Alcohol may increase the risk of gastrointestinal injury when taken with Aspirin. Patients should be counselled about the risks of gastrointestinal injury and bleeding while taking clopidogrel plus Aspirin with alcohol, especially if alcohol consumption is chronic or heavy. (See Interactions.)
Drug reaction with eosinophilia and systemic symptoms (DRESS): Drug Reaction with Eosinophilia and Systemic Symptoms (DRESS) has been reported in patients taking NSAIDs such as ASA. Some of these events have been fatal or life-threatening. DRESS typically, although not exclusively, presents with fever, rash, lymphadenopathy, and/or facial swelling. Other clinical manifestations may include hepatitis, nephritis, hematological abnormalities, myocarditis, or myositis. Sometimes symptoms of DRESS may resemble an acute viral infection. Eosinophilia is often present. Because this disorder is variable in its presentation, other organ systems not noted here may be involved. It is important to note that early manifestations of hypersensitivity, such as fever or lymphadenopathy, may be present even though rash is not evident. If such signs or symptoms are present, ASA must be discontinued, and the patient must be evaluated immediately (see Adverse Reactions).

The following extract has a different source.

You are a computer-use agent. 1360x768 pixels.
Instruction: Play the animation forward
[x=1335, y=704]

Gastrointestinal (GI): Clopidogrel bisulfate + Aspirin (CoPlavix) should be used with caution in patients with a history of peptic ulcer or gastroduodenal haemorrhage or minor upper GI symptoms as this may be due to gastric ulceration which may lead to gastric bleeding. GI undesirable effects including stomach pain, heartburn, nausea, vomiting, and GI bleeding may occur. Minor GI symptoms, such as dyspepsia, are common and can occur anytime during therapy. Physicians should remain alert for signs of GI ulceration and bleeding, even in the absence of previous GI symptoms. Patients should be told about the signs and symptoms of GI undesirable effects and what steps to take if they occur (see Adverse Reactions).
In patients concomitantly receiving nicorandil and NSAIDs including Aspirin and LAS, there is an increased risk for severe complications such as gastrointestinal ulceration, perforation and haemorrhage (see Interactions).

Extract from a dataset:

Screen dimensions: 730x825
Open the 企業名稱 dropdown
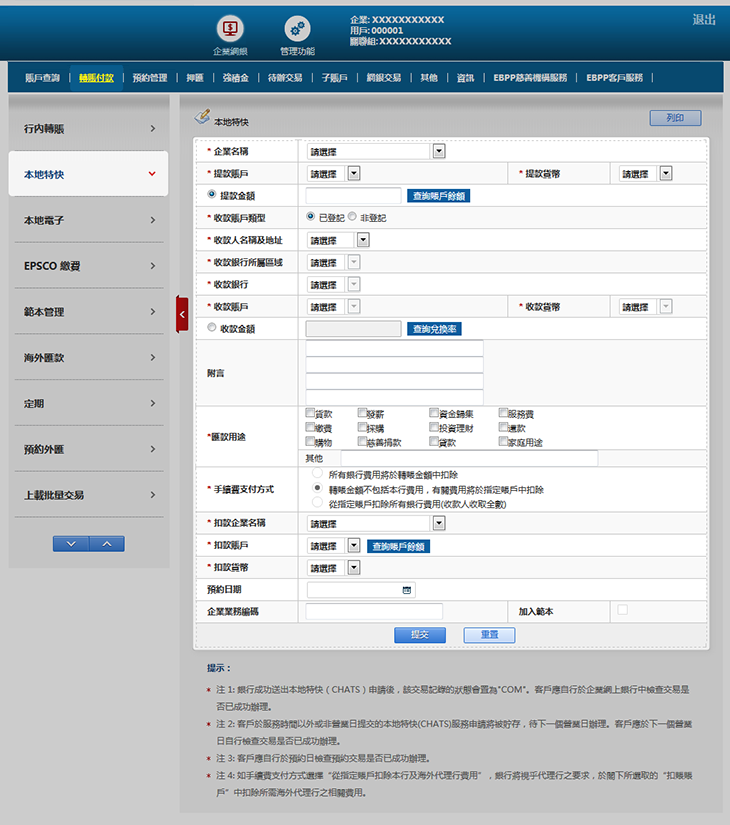439,152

Excipients: Clopidogrel bisulfate + Aspirin (CoPlavix) contains lactose. Patients with rare hereditary problems of galactose intolerance, total lactase deficiency or glucose-galactose malabsorption should not take this medicinal product.
This medicinal product also contains hydrogenated castor oil which may cause stomach upset and diarrhoea.
Effects on ability to drive and use machines: Clopidogrel bisulfate + Aspirin (CoPlavix) has no or negligible influence on the ability to drive and use machines.